* _WRITTEN EXERCISE_
Reproduce every line of the listing, swapping "Screen dimensions" for "Display size" wherever it occurs and changing nothing else.

* _GIVEN RECORDS_
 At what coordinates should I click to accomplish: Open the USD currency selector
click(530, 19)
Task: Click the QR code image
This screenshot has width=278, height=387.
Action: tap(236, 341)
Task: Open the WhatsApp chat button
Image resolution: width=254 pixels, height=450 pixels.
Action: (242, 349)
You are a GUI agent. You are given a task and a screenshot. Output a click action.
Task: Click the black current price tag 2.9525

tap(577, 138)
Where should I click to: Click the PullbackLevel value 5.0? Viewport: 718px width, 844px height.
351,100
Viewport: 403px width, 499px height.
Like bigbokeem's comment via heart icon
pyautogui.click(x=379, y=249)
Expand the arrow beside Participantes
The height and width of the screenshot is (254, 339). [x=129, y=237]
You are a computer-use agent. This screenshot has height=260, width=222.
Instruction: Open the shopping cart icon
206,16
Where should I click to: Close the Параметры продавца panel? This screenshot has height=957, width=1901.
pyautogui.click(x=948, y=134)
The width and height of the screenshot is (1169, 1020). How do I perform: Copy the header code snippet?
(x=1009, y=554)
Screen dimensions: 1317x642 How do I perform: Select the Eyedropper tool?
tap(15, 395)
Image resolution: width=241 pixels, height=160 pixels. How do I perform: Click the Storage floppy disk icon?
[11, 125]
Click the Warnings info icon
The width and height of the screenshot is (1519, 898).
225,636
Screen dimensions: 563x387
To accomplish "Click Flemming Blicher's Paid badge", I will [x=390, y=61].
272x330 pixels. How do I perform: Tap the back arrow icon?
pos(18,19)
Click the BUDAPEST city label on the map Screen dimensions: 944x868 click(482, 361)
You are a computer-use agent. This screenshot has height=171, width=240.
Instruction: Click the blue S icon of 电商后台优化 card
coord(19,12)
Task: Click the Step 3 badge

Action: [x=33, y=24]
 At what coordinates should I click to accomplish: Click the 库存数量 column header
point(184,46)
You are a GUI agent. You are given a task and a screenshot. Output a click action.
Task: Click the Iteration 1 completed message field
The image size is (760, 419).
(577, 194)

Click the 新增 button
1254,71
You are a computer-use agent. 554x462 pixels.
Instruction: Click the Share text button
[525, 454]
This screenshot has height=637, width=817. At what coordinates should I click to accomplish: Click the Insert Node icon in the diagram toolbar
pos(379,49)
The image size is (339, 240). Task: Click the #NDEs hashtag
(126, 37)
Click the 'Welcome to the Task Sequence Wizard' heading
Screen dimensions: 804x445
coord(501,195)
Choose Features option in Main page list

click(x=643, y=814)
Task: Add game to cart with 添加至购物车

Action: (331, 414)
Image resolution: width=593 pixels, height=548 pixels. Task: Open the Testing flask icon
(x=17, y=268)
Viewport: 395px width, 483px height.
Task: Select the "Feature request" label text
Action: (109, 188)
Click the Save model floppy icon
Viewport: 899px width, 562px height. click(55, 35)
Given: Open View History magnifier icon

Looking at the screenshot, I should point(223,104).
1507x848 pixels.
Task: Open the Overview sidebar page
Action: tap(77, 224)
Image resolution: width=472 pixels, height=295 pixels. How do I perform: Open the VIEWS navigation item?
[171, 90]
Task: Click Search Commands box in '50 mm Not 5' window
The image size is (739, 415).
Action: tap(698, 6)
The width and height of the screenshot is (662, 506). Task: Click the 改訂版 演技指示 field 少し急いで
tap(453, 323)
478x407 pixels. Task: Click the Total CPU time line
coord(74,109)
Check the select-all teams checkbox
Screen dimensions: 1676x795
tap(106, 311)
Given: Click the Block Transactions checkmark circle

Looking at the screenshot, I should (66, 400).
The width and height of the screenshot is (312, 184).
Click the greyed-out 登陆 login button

* _SOLUTION BELOW_
 At what coordinates should I click to accomplish: Open the USD currency selector
click(530, 19)
Task: Click the QR code image
This screenshot has width=278, height=387.
Action: tap(236, 341)
Task: Open the WhatsApp chat button
Image resolution: width=254 pixels, height=450 pixels.
Action: (242, 349)
You are a GUI agent. You are given a task and a screenshot. Output a click action.
Task: Click the black current price tag 2.9525

tap(577, 138)
Where should I click to: Click the PullbackLevel value 5.0? Viewport: 718px width, 844px height.
351,100
Viewport: 403px width, 499px height.
Like bigbokeem's comment via heart icon
pyautogui.click(x=379, y=249)
Expand the arrow beside Participantes
The height and width of the screenshot is (254, 339). [x=129, y=237]
You are a computer-use agent. This screenshot has height=260, width=222.
Instruction: Open the shopping cart icon
206,16
Where should I click to: Close the Параметры продавца panel? This screenshot has height=957, width=1901.
pyautogui.click(x=948, y=134)
The width and height of the screenshot is (1169, 1020). How do I perform: Copy the header code snippet?
(x=1009, y=554)
Display size: 1317x642 How do I perform: Select the Eyedropper tool?
tap(15, 395)
Image resolution: width=241 pixels, height=160 pixels. How do I perform: Click the Storage floppy disk icon?
[11, 125]
Click the Warnings info icon
The width and height of the screenshot is (1519, 898).
225,636
Display size: 563x387
To accomplish "Click Flemming Blicher's Paid badge", I will [x=390, y=61].
272x330 pixels. How do I perform: Tap the back arrow icon?
pos(18,19)
Click the BUDAPEST city label on the map Display size: 944x868 click(482, 361)
You are a computer-use agent. This screenshot has height=171, width=240.
Instruction: Click the blue S icon of 电商后台优化 card
coord(19,12)
Task: Click the Step 3 badge

Action: [x=33, y=24]
 At what coordinates should I click to accomplish: Click the 库存数量 column header
point(184,46)
You are a GUI agent. You are given a task and a screenshot. Output a click action.
Task: Click the Iteration 1 completed message field
The image size is (760, 419).
(577, 194)

Click the 新增 button
1254,71
You are a computer-use agent. 554x462 pixels.
Instruction: Click the Share text button
[525, 454]
This screenshot has height=637, width=817. At what coordinates should I click to accomplish: Click the Insert Node icon in the diagram toolbar
pos(379,49)
The image size is (339, 240). Task: Click the #NDEs hashtag
(126, 37)
Click the 'Welcome to the Task Sequence Wizard' heading
Display size: 804x445
coord(501,195)
Choose Features option in Main page list

click(x=643, y=814)
Task: Add game to cart with 添加至购物车

Action: (331, 414)
Image resolution: width=593 pixels, height=548 pixels. Task: Open the Testing flask icon
(x=17, y=268)
Viewport: 395px width, 483px height.
Task: Select the "Feature request" label text
Action: (109, 188)
Click the Save model floppy icon
Viewport: 899px width, 562px height. click(55, 35)
Given: Open View History magnifier icon

Looking at the screenshot, I should point(223,104).
1507x848 pixels.
Task: Open the Overview sidebar page
Action: tap(77, 224)
Image resolution: width=472 pixels, height=295 pixels. How do I perform: Open the VIEWS navigation item?
[171, 90]
Task: Click Search Commands box in '50 mm Not 5' window
The image size is (739, 415).
Action: tap(698, 6)
The width and height of the screenshot is (662, 506). Task: Click the 改訂版 演技指示 field 少し急いで
tap(453, 323)
478x407 pixels. Task: Click the Total CPU time line
coord(74,109)
Check the select-all teams checkbox
Display size: 1676x795
tap(106, 311)
Given: Click the Block Transactions checkmark circle

Looking at the screenshot, I should (66, 400).
The width and height of the screenshot is (312, 184).
Click the greyed-out 登陆 login button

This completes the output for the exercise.